The Edge of Emptiness

Cooper

It is well known that Thomas Joshua Cooper is a landscape photographer: he
travels around Britain, documenting with his camera the existence of remote locations, hidden natures and places that the majority of people rarely have the chance or will to experience.

His observational work debates between the objectivity of the place described and the testimony of a traveller-artist. We don’t know very well what kind of photographs these are or what their purpose is. As Tom Lubbock already pointed out the actual sense of place of Cooper’s images is weak if it was not for the titles. First, we can recognise a journey and the natural beauty of the destination. Then, only after the title is revealed, we can experience the consciousness of being there. What we see are the northern and southern-most points of England, Scotland, Wales and Northern Ireland, the extremities of a geography, the astonishing textures of the seas and rivers we all studied when children and whose photographs were never shown in our schoolbooks. Meaning has been restored to the cardinal points, ordering the sense of time and space. The titles also identify a certain point in the day, year and sometimes history but not having the possibility of recognition within the image is, in my opinion, the reason why these locations become emotional. Once we know, they gain a geographical, more universal characteristic.
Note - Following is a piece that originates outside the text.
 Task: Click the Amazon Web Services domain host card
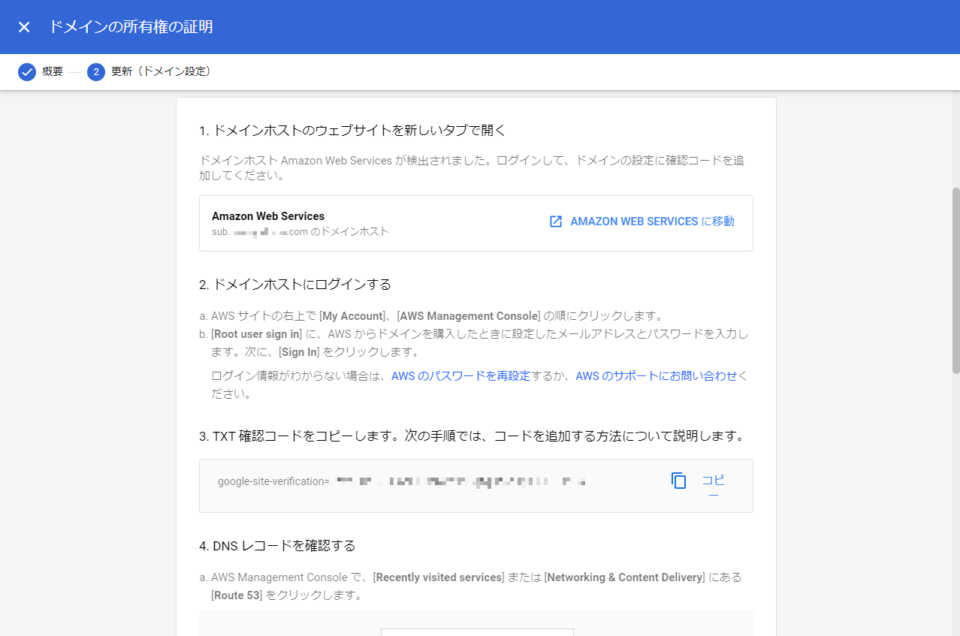point(476,223)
Roland Barthes, in his book Camera Lucida, argues that the specific function of photography is simply stating the existence of something: ‘that-has-been’, an irrefutable proof that the photographer saw what he photographed. Under this light, Cooper is not only a landscape photographer as I stated at the beginning of this reflection, but also a testimonial
scientist revealing the landmarks that signal the limits of certain territories.

What the photographs also reveal is the trouble Thomas Joshua Cooper went through to get to those however meaningful places and photographing them with
the 100 year old plate camera, skilfully and carefully, making all of the above a mere post hoc justification. Basic manuals for film scriptwriting tell us that, in order to obtain his goal, the hero has to overcome a series of obstacles, the last one being a face-to-face with himself in whatever form this might take. In his work,
we can easily picture a motioned Thomas Joshua Cooper walking, ascending, climbing, perching, balancing and resting in order to get to the spot immortalised by the photographs. I suspect that the literal outcome of the photographs, however, is not all that he wanted to show us.

The aim, the secret, the revelation seems to lie somewhere behind or under or beyond or below what is photographed, just one last action away. To find it, he would only have had to walk a little bit further, tear apart, look up or down, wait. There is the sense in these images of being near something significant. Often, I must admit, it is just the feeling of discovering a human presence in such isolated geographies… Some other times, it is the sense of a possible a narration, the rests of an action that took place there or premonitions of a future one. But whatever that is it seems he did not have the energy to overcome a last difficulty and face himself. So, in a way, it feels like these photographs are the failures of the photographs he wanted to get… The end of the world is bound to be disappointing.

Thomas Joshua Cooper knows that revealing what he knows would be completely pointless. The photographs, with their tensions and the gaps they leave, work better as they are, provoking feelings and thoughts. It is not important at all what they could be because these images are fed by the process of being at arms length of something significant, knowing it is there, very very close and then deciding not to look. Exposing it could bring, in the best of cases, indifference and disappointment;
whereas ignorance, if it means the possibility of many things, could be stimulating and advantageous. It takes considerable courage to consider the task finished at precisely that point, (before the sheriff hands a significant cash reward or the pretty girl looks at us in awe, to follow the film analogy), even more so than to get to those remote places.

The photographs, one could argue, depict landscapes of emptiness. But what is at
the end of emptiness? ‘Settlement’, quoting Thomas A. Clarke, is Cooper’s answer. If we followed the clues and coordinates described in the images and titles we could perhaps arrive to those precise locations. If we then performed that last action (jump, tear, turn, look, face ourselves…) settlement in all its ambiguity – a community, a resolution, an agreement, calm – could be our reward. The promise is in the photographs.

Thomas Joshua Cooper combines creativity with a commitment to education, just as Roland Barthes did. Both, belonging to an academic world that rejects the Soul as an intellectually un-rigorous idea, set themselves the task to look for it. In both cases, the works are generous, moving and opened, offering space to readers/viewers and their personal histories. Thomas Joshua Cooper’s photographs are as much landscapes as the foliage or the sea reminds one of human skin and the rocks, of hair.

Above image: South-most-Arrival-The English Channel, At the hour of the total solar eclipse, but on the day before, Bumble Rock, Lizard Point, Cornwall, Great Britain (Plymouth) August 10, 1999. Silver gelatin print.

1. Tom Lubbock, Alone, alone, all, all alone, alone on a wide, wide sea, The Independent, December 16, 1997.

2. Roland Barthes. Camera Lucida, Random House, London, 2000, pp 76-77.